Good-night Mr. Bassington

a tribute to Ernst Lubitsch by Chris Bradley

(download pdf)

 

 

    The navy bathrobe hung in the closet corner, limp and in shadow. Its sash dangled to the ground. Mr. Bassington feared to come near. Should he poke the fabric he was bound to find something solid inside. Were it not for Lawrence, Mr. Bassington would have left the silk robe curled at the foot of his bed like a terrier, to stroke or pick up as he saw fit. Dead things that lay crumpled were clearly dead. But the butler insisted on hanging it, on hanging everything, hanging even one of Mr. Bassington’s best Turkish carpets on the walls. Mr. Bassington considered this act a challenge, and spent his last minutes before sleep thinking how he might walk across it regardless, clinging to the pile with his toes.

    Mr. Bassington lunged into the closet and seized the robe—if someone were inside, Mr. Bassington would choke the life out of him. Nobody was. He held empty silk. In all the world, suddenly, there was nothing so sad as holding handfuls of empty silk. Mr. Bassington closed his eyes and slipped on the robe, a salve on his dried skin.

    Downstairs in the den Lawrence had laid out Mr. Bassington’s gin and tonic, French newspapers, glasses, fountain pen, and legal pad. Then he had made himself scarce. Damn it that Lawrence was good. Mr. Bassington would not have known where to get a French newspaper in all of Washington. He was more likely to find Indian papers, even up the highway in Seattle. Especially in Seattle—Mr.
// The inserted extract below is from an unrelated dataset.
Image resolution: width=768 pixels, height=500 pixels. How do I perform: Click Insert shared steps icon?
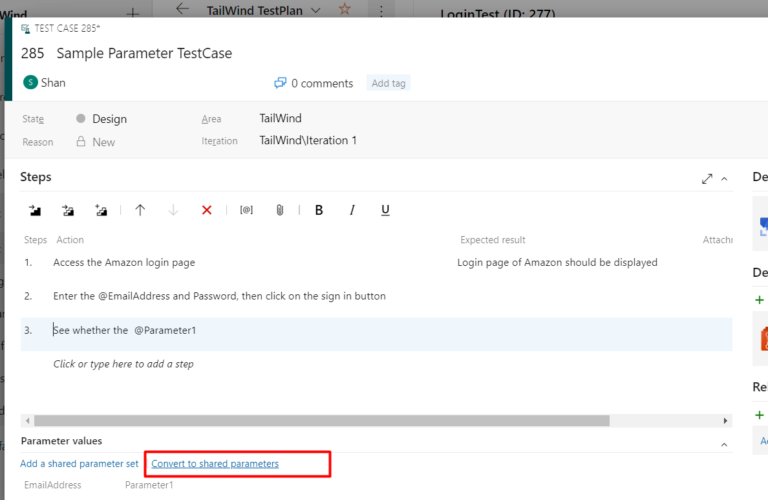click(68, 210)
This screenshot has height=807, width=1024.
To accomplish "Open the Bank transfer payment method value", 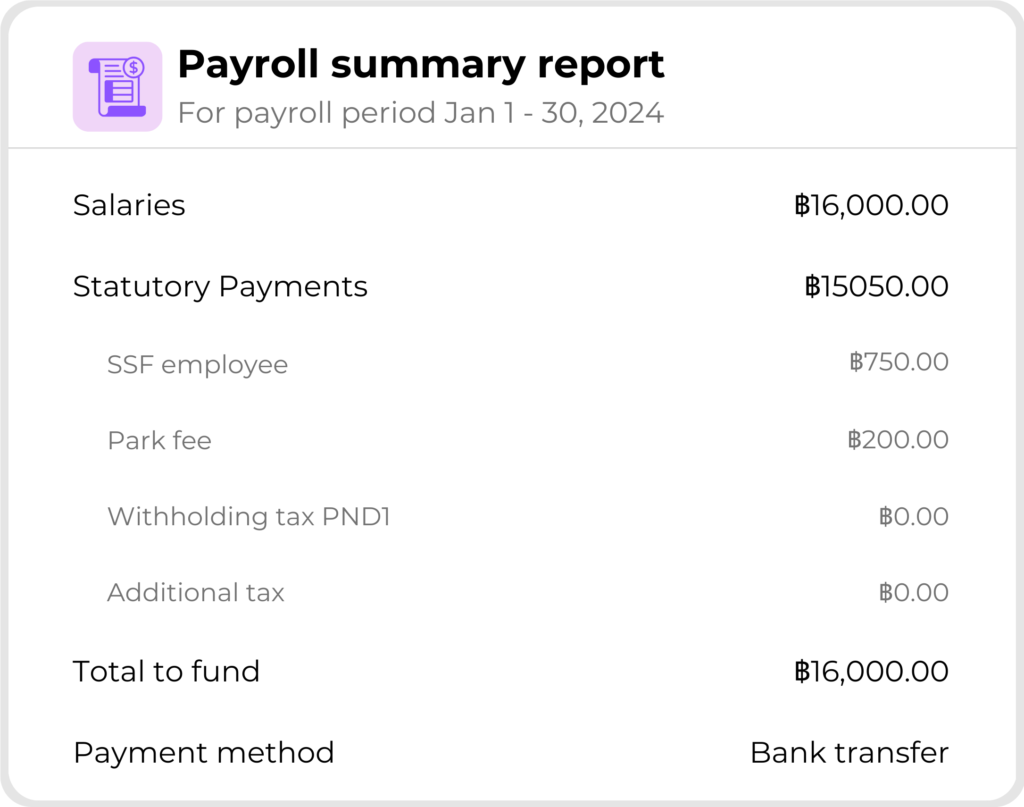I will pos(849,752).
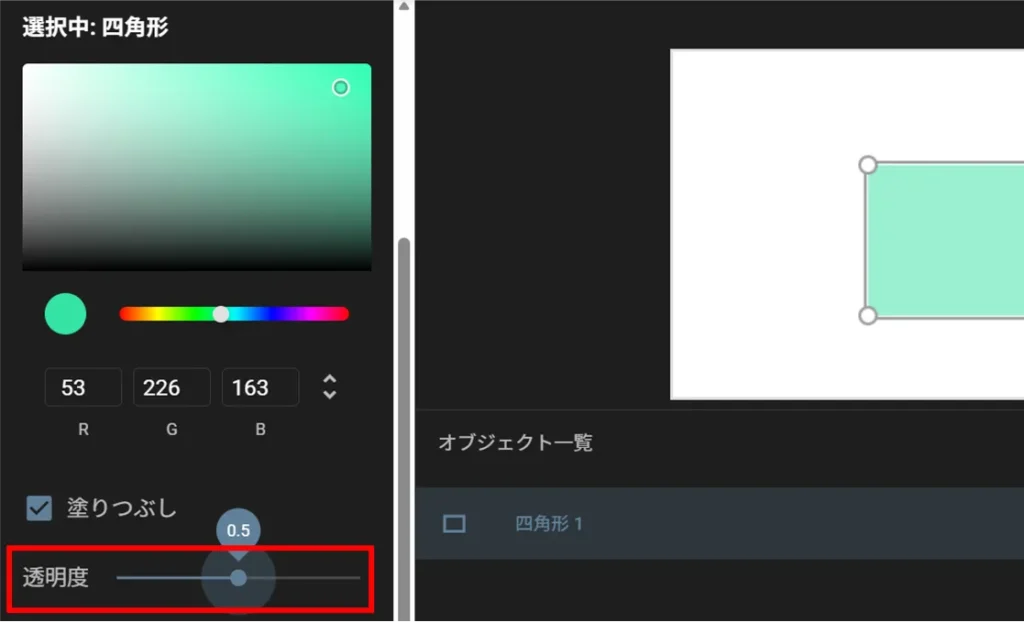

Bassington had it that a tribal chief had given the city its name, and his financial advisor was a Muckleshoot. Bassington sat. He gave an eye to Le Monde, but a combination of handball and union strikes and articles on the United States left him perfectly disinterested. He might have blundered through notwithstanding had he a dog to stroke. Politics were more palatable with a dog to stroke. His old terrier Winston always put him in a good mind when they lived on the shore of Lake Michigan and went for morning swims. Winston never swam with him but trotted back and forth along the shore. When after twenty minutes he began to bark, Bassington swam back, toweled off, and followed Winston home. That was in ’71 and ’72. Bassington had grown up there, and held the house again for two years in between wives. His second wife, Janice, thought they would use the beach house as a vacation home, and one time they made it nearly there. Bassington drove north along Interstate 43, and around Sheboygan he became excited. He’d begun to smell the thornapples around the house and to envision the sunrise that would arc over the lake the following morning, and he nearly whooped. Then he remembered Janice. She was observing the passenger-side landscape—lake, trees, cement, lake—without a word. He couldn’t figure where to place Janice at the beach house while he breathed in his surroundings and walked along the rocks that turned pink during that moment when the sun broke the plane of the horizon. She hadn’t the sensibility for it; she had ceased to watch the scenery and was picking dirt from under her fingernails. Bassington leaned out the window to inhale his private air, then swung the car around at the next exit and headed home. He would not remain long with Janice.

    Lawrence had thoughtfully prepared Mr. Bassington’s gin and tonic with three cubes of ice and a single shaving of grapefruit peel. But the ice had now melted. If Mr. Bassington drank it now he would taste the water, and one thing he had never been able to accept was dilution, in any of its life-draining forms. Bassington wanted only crisp sips and pure love, like that he had shared with his first wife for fourteen months before they cheated on each other, like the love of Lawrence perhaps, and like that of Winston. Mr. Bassington could have had a terrier at his feet—or even another crumpled bathrobe—and he might have been happy. Why didn’t he have a dog? Who said he couldn’t? Lawrence would probably love it; the dog would give him a reason to leave the house three times a day to take it on walks.

    Mr. Bassington rose with Le Monde and paced the room. On Turkish carpets he read of French politics and made mental notes of what to write to his friend Marcus, who still lived on Lake Michigan and, now that Mr. Bassington thought about it, had a terrier! Marcus, too, was a terrier man. The world needed more good terrier men. It was Sunday, if Bassington was not mistaken; tomorrow Lawrence could take him downtown to select a terrier, or else take him to one of those farms along the way that sometimes advertised puppies for sale, depending on the recent activity of the bitch.

    Mr. Bassington sat and picked up pen and paper.

Dearest Marcus:
   Life is too short to be passed in solitude. (Or perhaps too long?) Tomorrow I will go with Lawrence to choose a terrier for the house. You have yours still, do you not? How is the old fellow?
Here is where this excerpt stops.